Just like that.
Except the quiet dissolved into a horrible, black storm above them when the spirits of the house noticed Dhaval, kneeling on the grass and beckoning to them with eyes so full of courage and confidence that Delilah let her legs give out, tumbling with Gavin onto the grass and wrapping her arms around his wildly jerking shoulders.
“Stay with me,” she whispered into his ear. “Stay with me, okay?”
He nodded, wordless still, and pressed his face to the damp skin of her neck, taking these huge, gulping breaths. Delilah had no idea what happened now. The lawn was dead and brittle beneath their knees. The trees were cracking in the wind. There was no fruit, no sense of family here. And none of this might work in the end. Delilah, Vani, Dhaval, and Gavin could anger these specters, bring them all out here into a furious storm of evil in the yard, and still they could fail.
Looking at Gavin, Delilah knew it was likely for all of them to die out here.
It was such a profoundly calm thought: We could die right now. The phantoms seemed torn—did they stay near Gavin or go to Dhaval?—but they could easily uproot a tree, crash down the house, open up the lawn into a yawning, jagged chasm and swallow them all.
The ground shook beneath them, and inside the house was an unending series of crashes: walls falling, furniture hurling, windows shattering inward as the spirits left and pooled in the air outside.
It was impossible to focus on only one of the hundreds of blurry spots in the sky, the ripples of glassy heat. But she could feel them, not just swirling but churning, screaming above her in a terrifying roar.
Not twenty feet from where she bent over Gavin’s huddled body, Vani and Dhaval kneeled, arms around each other as they yelled and pleaded for these spirits to be taken back.

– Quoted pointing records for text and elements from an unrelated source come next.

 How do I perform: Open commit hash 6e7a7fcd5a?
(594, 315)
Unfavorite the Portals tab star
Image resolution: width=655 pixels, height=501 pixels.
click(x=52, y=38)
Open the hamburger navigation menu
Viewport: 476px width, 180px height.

It was impossibly loud. Their urgent prayers. The poltergeists screaming and drumming above them in trees. The crumbling frame of the house.

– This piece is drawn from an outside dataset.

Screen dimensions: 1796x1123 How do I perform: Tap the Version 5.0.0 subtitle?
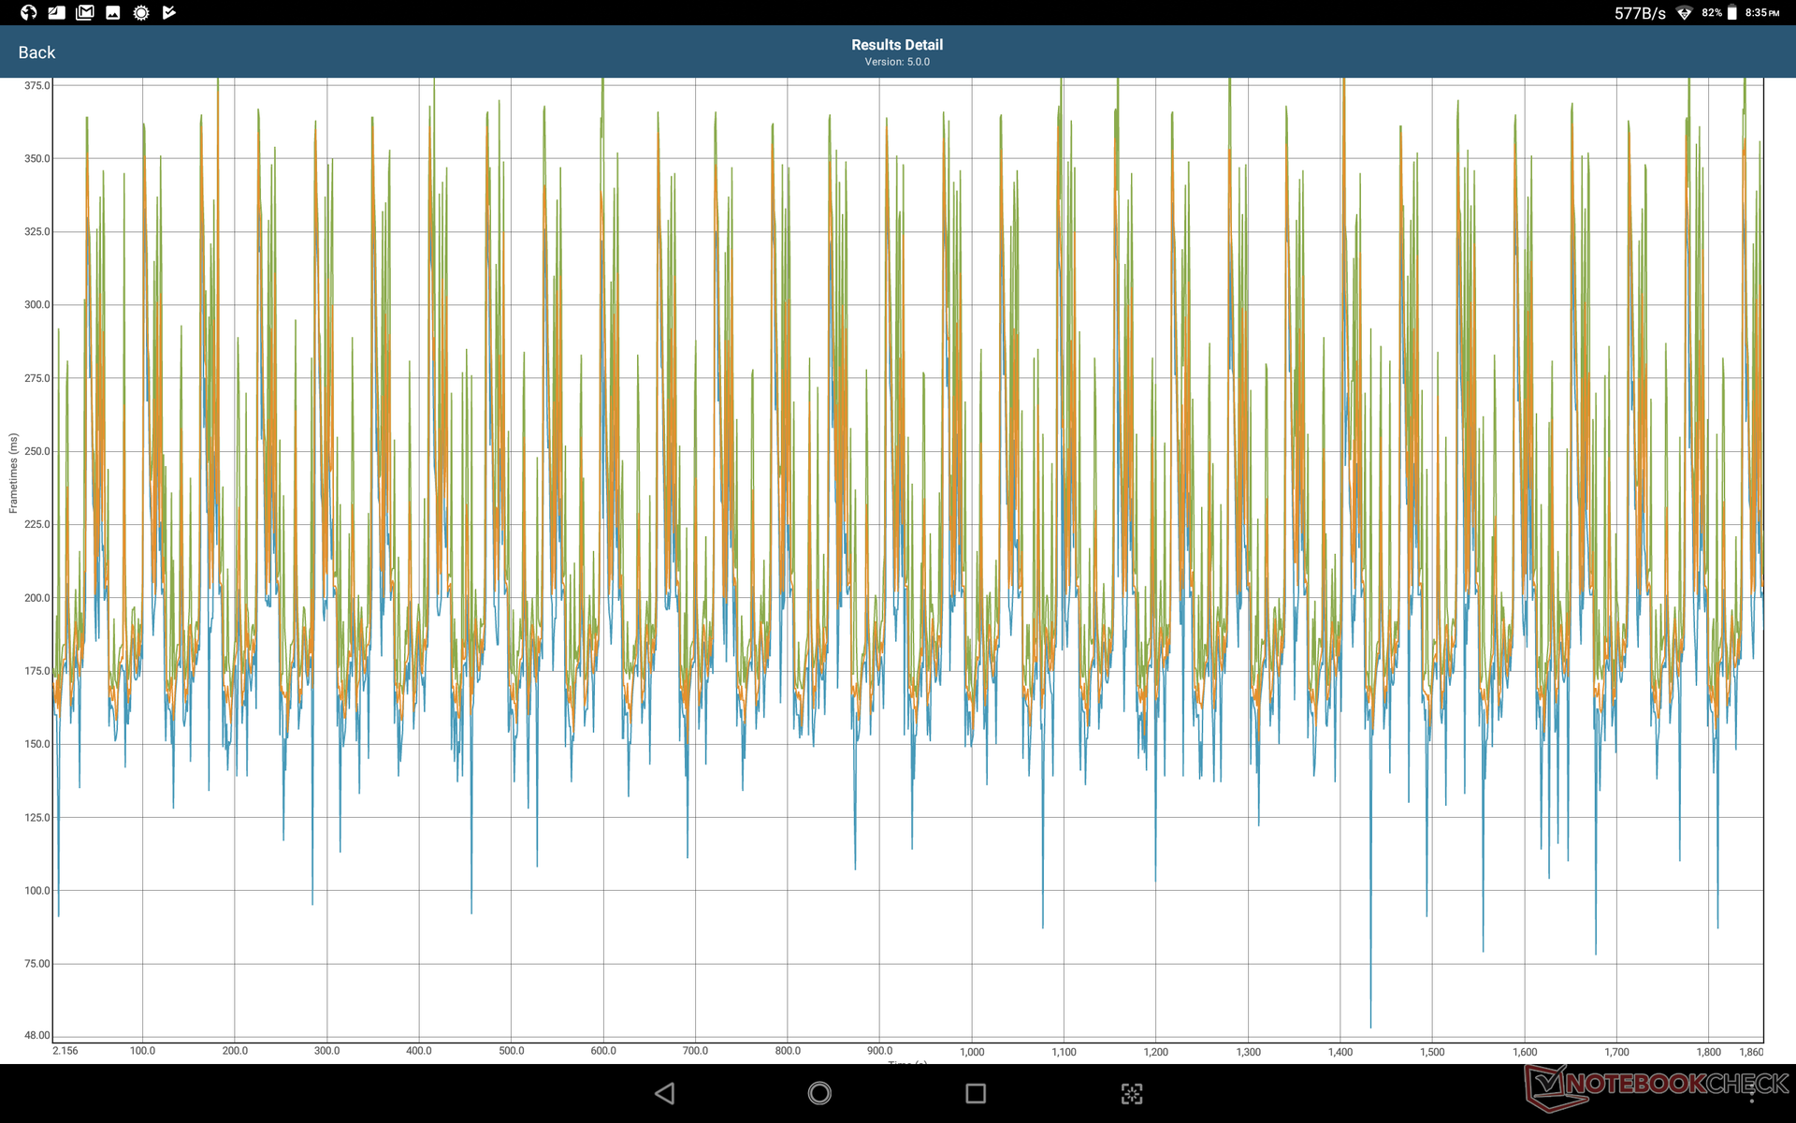pyautogui.click(x=896, y=62)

Movement caught her eye, behind the swarm of terrors around her and inside the house: arms frantic, hands slamming to glass, mouth open in a silent scream.
A woman. It was a woman standing at the window, screaming.
Delilah cried out, pushing up onto her knees. Beside her Gavin let out a low groan.
It was a trap.
It wasn’t real.
But if it was
if it was
if it was
Gavin would never forgive himself for leaving without her.
Stumbling to her feet, Delilah laid Gavin down on the grass.
“Lilah,” he gasped. “Don’t go back in there—”
But she was already charging back inside, holding her arms in front of her face to block the assault of debris and dust and dark, rotting earth. The kitchen had begun to cave, and she leaped over a wide crack in the floor, barreling down the hall toward the foyer. The stairs were a crumbling, slanting mess, and Delilah had to use the ax to grip at the rubble. Wood and glass tore at her clothes, her skin, her hair, and once she reached the top of the pile, Delilah gulped down a huge lungful of chalky air to stave off the panic at having no idea where she was inside the house.
“Hilary! Call out to me!” she screamed.
A thud sounded from the back of the house, deep at the end of the hallway. It could have been someone throwing something against a wall. Or, from the looks of the deteriorating house, it could just as easily have been something falling from a wall or through the attic floor. It could have been a room falling to pieces. But only seconds later, Delilah heard a thin, terrified wail. Without listening for more, Delilah sprinted over shattered wood and plaster, slamming against a wall and pounding at it with the ax.